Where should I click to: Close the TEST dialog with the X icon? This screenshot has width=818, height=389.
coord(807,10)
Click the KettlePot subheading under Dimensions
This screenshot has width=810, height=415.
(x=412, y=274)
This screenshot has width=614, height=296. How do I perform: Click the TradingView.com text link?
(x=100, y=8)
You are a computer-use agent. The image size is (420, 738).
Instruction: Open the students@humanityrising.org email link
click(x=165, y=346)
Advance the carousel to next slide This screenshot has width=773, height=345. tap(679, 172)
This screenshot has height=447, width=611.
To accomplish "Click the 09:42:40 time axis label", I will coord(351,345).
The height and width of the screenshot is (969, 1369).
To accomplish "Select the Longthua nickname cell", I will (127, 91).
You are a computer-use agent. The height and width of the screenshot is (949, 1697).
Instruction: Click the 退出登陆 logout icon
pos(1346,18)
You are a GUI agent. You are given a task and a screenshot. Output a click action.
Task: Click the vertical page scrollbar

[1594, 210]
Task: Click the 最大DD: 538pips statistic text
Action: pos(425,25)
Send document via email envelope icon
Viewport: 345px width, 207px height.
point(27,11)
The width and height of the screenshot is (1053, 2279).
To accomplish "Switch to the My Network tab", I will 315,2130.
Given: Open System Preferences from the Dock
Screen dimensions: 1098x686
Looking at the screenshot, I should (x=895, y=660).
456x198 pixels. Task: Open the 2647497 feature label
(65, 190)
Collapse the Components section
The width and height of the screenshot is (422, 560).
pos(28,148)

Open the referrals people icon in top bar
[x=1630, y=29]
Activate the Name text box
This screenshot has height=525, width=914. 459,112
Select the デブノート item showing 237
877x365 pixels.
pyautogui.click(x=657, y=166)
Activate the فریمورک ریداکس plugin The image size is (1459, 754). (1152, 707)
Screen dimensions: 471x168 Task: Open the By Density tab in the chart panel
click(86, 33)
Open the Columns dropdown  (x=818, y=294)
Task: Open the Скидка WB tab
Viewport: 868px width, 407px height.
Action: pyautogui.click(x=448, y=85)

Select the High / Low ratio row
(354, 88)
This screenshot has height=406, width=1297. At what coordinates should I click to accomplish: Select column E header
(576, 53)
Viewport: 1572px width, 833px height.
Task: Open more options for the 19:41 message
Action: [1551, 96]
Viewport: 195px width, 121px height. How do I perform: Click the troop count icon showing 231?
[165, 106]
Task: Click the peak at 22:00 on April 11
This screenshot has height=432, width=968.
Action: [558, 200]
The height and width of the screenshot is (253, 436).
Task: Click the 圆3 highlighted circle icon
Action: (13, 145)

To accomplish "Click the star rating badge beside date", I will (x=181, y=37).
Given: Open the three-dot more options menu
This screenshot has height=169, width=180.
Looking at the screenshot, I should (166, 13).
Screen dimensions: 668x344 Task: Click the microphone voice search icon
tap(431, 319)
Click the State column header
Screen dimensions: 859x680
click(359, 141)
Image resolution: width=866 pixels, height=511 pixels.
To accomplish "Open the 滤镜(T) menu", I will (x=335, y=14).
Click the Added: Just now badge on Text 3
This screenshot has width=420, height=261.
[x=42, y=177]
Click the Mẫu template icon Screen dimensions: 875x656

» **THE PROBLEM**: May I have the entries returned exactly, with every line in place?

» **ANSWER SECTION**:
Where should I click to: Close the TEST dialog with the X icon? This screenshot has width=818, height=389.
coord(807,10)
Click the KettlePot subheading under Dimensions
This screenshot has width=810, height=415.
(x=412, y=274)
This screenshot has width=614, height=296. How do I perform: Click the TradingView.com text link?
(x=100, y=8)
You are a computer-use agent. The image size is (420, 738).
Instruction: Open the students@humanityrising.org email link
click(x=165, y=346)
Advance the carousel to next slide This screenshot has width=773, height=345. tap(679, 172)
This screenshot has height=447, width=611.
To accomplish "Click the 09:42:40 time axis label", I will coord(351,345).
The height and width of the screenshot is (969, 1369).
To accomplish "Select the Longthua nickname cell", I will (127, 91).
You are a computer-use agent. The height and width of the screenshot is (949, 1697).
Instruction: Click the 退出登陆 logout icon
pos(1346,18)
You are a GUI agent. You are given a task and a screenshot. Output a click action.
Task: Click the vertical page scrollbar

[1594, 210]
Task: Click the 最大DD: 538pips statistic text
Action: pos(425,25)
Send document via email envelope icon
Viewport: 345px width, 207px height.
point(27,11)
The width and height of the screenshot is (1053, 2279).
To accomplish "Switch to the My Network tab", I will 315,2130.
Given: Open System Preferences from the Dock
Screen dimensions: 1098x686
Looking at the screenshot, I should (x=895, y=660).
456x198 pixels. Task: Open the 2647497 feature label
(65, 190)
Collapse the Components section
The width and height of the screenshot is (422, 560).
pos(28,148)

Open the referrals people icon in top bar
[x=1630, y=29]
Activate the Name text box
This screenshot has height=525, width=914. 459,112
Select the デブノート item showing 237
877x365 pixels.
pyautogui.click(x=657, y=166)
Activate the فریمورک ریداکس plugin The image size is (1459, 754). (1152, 707)
Screen dimensions: 471x168 Task: Open the By Density tab in the chart panel
click(86, 33)
Open the Columns dropdown  (x=818, y=294)
Task: Open the Скидка WB tab
Viewport: 868px width, 407px height.
Action: pyautogui.click(x=448, y=85)

Select the High / Low ratio row
(354, 88)
This screenshot has height=406, width=1297. At what coordinates should I click to accomplish: Select column E header
(576, 53)
Viewport: 1572px width, 833px height.
Task: Open more options for the 19:41 message
Action: [1551, 96]
Viewport: 195px width, 121px height. How do I perform: Click the troop count icon showing 231?
[165, 106]
Task: Click the peak at 22:00 on April 11
This screenshot has height=432, width=968.
Action: [558, 200]
The height and width of the screenshot is (253, 436).
Task: Click the 圆3 highlighted circle icon
Action: (13, 145)

To accomplish "Click the star rating badge beside date", I will (x=181, y=37).
Given: Open the three-dot more options menu
This screenshot has height=169, width=180.
Looking at the screenshot, I should (166, 13).
Screen dimensions: 668x344 Task: Click the microphone voice search icon
tap(431, 319)
Click the State column header
Screen dimensions: 859x680
click(359, 141)
Image resolution: width=866 pixels, height=511 pixels.
To accomplish "Open the 滤镜(T) menu", I will (x=335, y=14).
Click the Added: Just now badge on Text 3
This screenshot has width=420, height=261.
[x=42, y=177]
Click the Mẫu template icon Screen dimensions: 875x656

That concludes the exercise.